Соломон Иванович на сей раз отчетливо понял каждое слово, сказанное Охотником. Эти слова, особенно те, что были обращены напрямую к нему, отозвались в нем учащенным сердцебиением и таким томительным напряжением во всем теле, что Соломон Иваныч, позабыв всякие опасения, невольно подался вперед, сделав шаг в сторону Охотника.

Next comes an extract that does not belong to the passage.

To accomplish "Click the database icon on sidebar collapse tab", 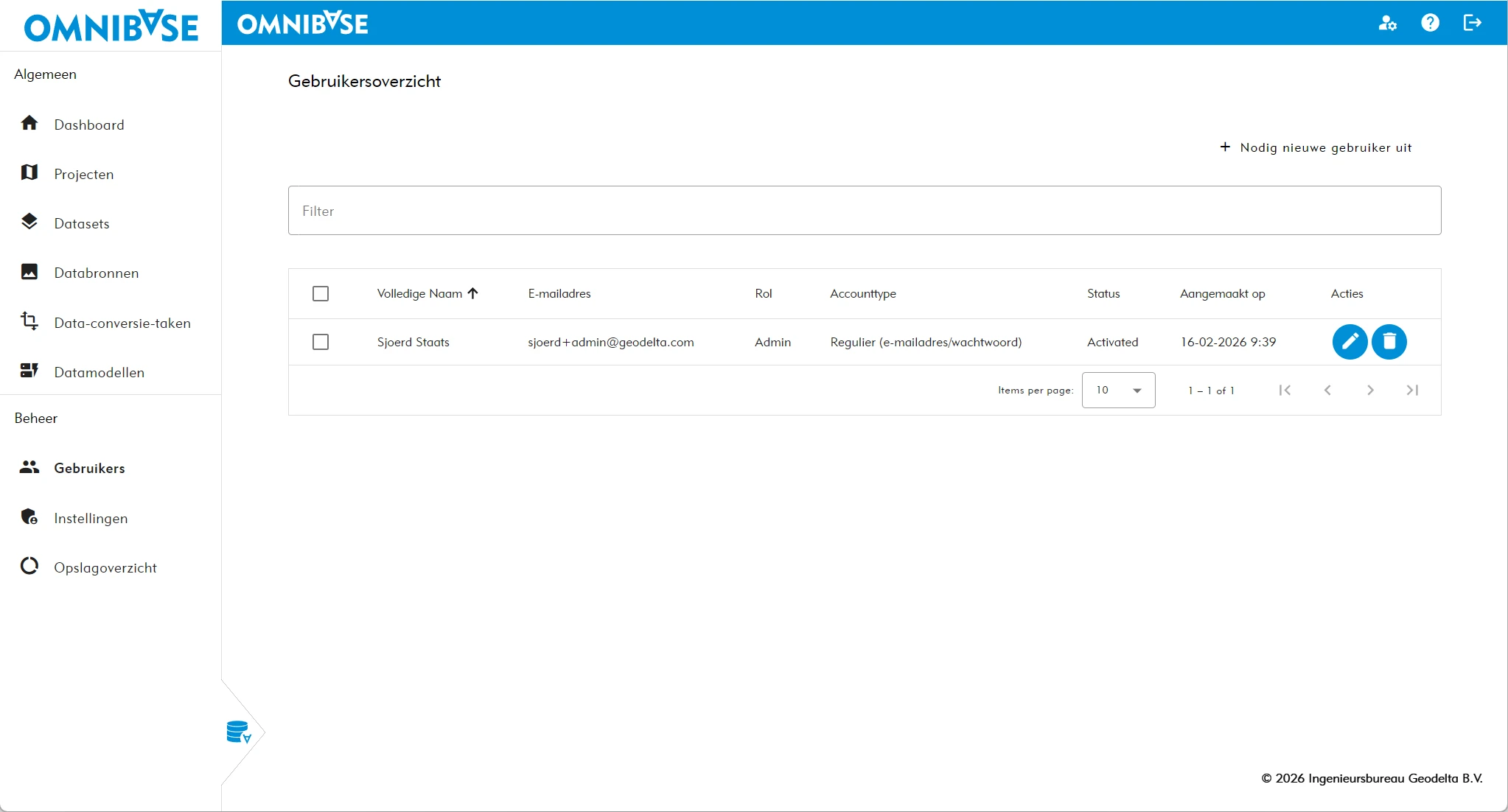I will (238, 732).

Да, этот Охотник умел резать по живому. Он мог заставить слушать себя, даже стоя одной ногой в могиле. Он все еще мог подчинять не силой и не данной ему полицейской властью, а тем, что не оставляло человеку выбора — его собственной, человеческой уязвимостью. Таким уязвимым местом, Ахиллесовой пятой в натуре Соломона Ивановича была безудержная алчность. Охотник конечно же знал о ней, иначе как бы они могли найти друг друга? Но оказывается, ему известна и производная этой безудержной алчности — столь же безудержная, но еще, пожалуй, более беспощадная зависть, вот уже несколько лет снедавшая Соломона Ивановича и не дававшая ему спокойно наслаждаться теми немногими удовольствиями, которые он покупал благодаря своему божеству — деньгам.